═════ Data extracts

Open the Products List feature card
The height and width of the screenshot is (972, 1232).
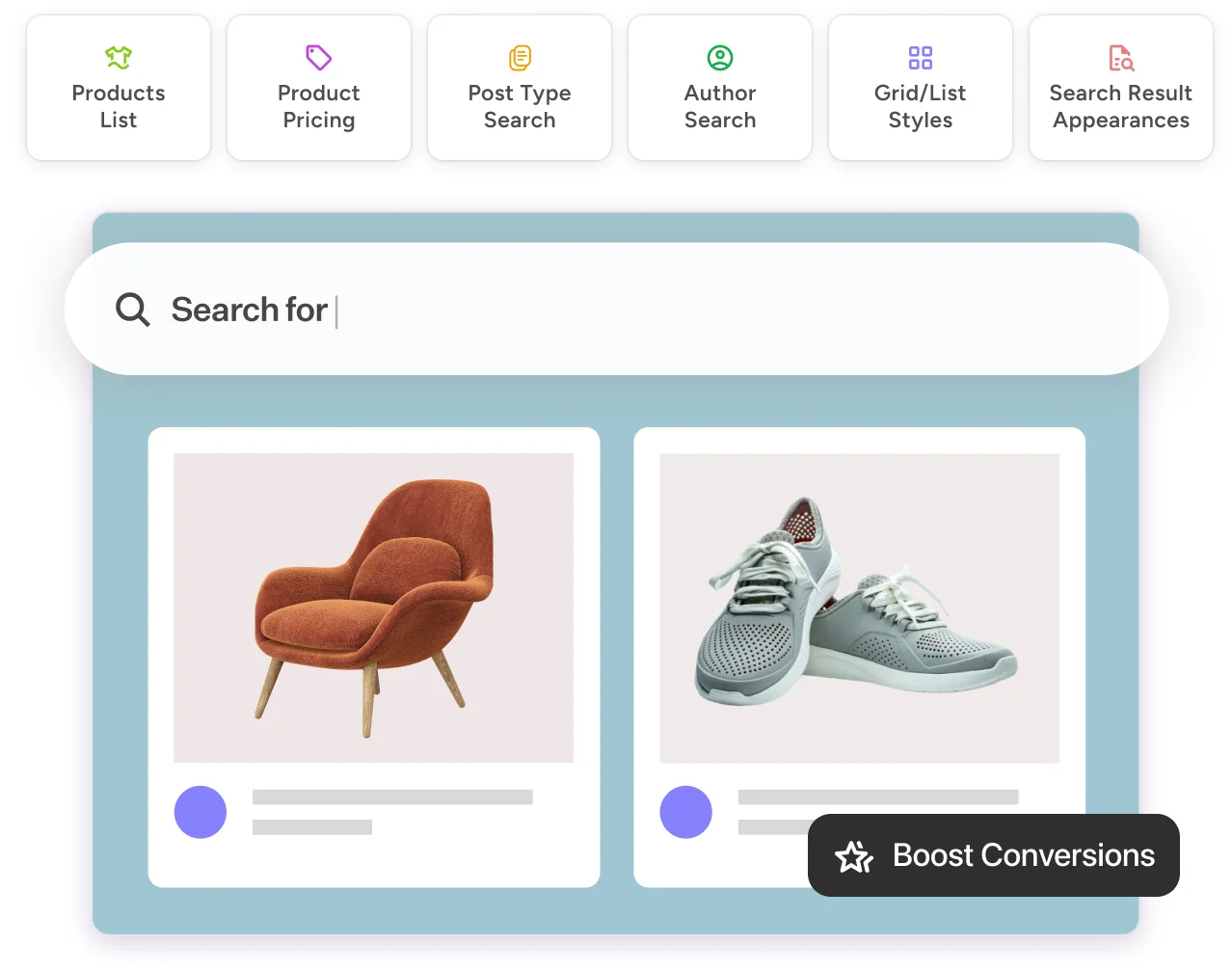tap(119, 87)
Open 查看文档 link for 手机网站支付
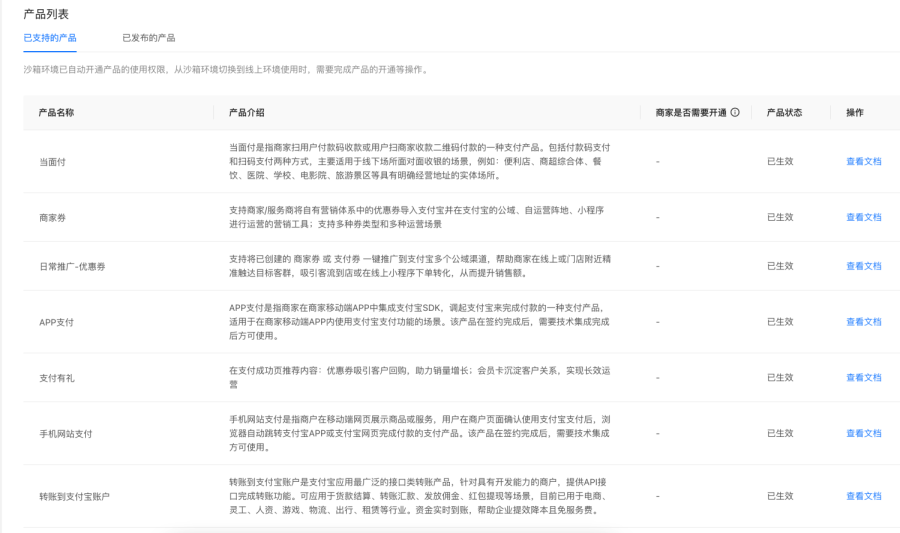The height and width of the screenshot is (533, 900). [x=863, y=433]
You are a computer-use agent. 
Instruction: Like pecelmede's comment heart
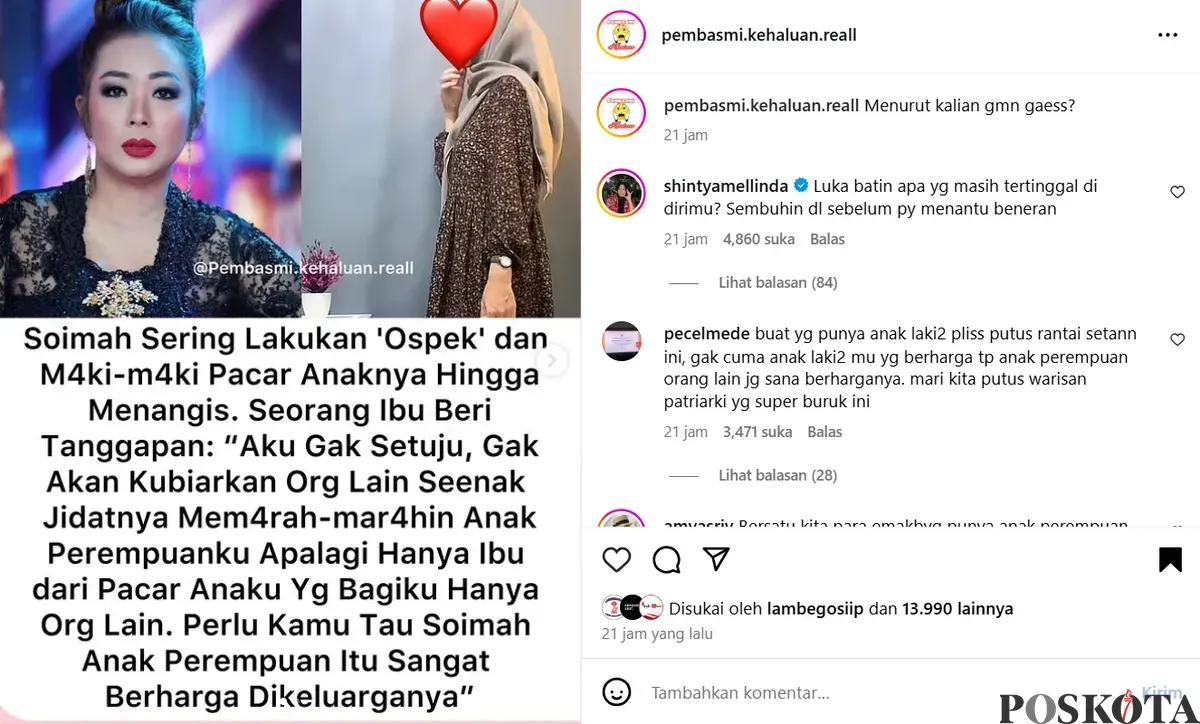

══════════

### Your objective
Repeat, exactly and in full, all records above, but include no pictures.

### Answer to the exercise
Open the Products List feature card
The height and width of the screenshot is (972, 1232).
tap(119, 87)
Open 查看文档 link for 手机网站支付
The height and width of the screenshot is (533, 900). [x=863, y=433]
You are a computer-use agent. 
Instruction: Like pecelmede's comment heart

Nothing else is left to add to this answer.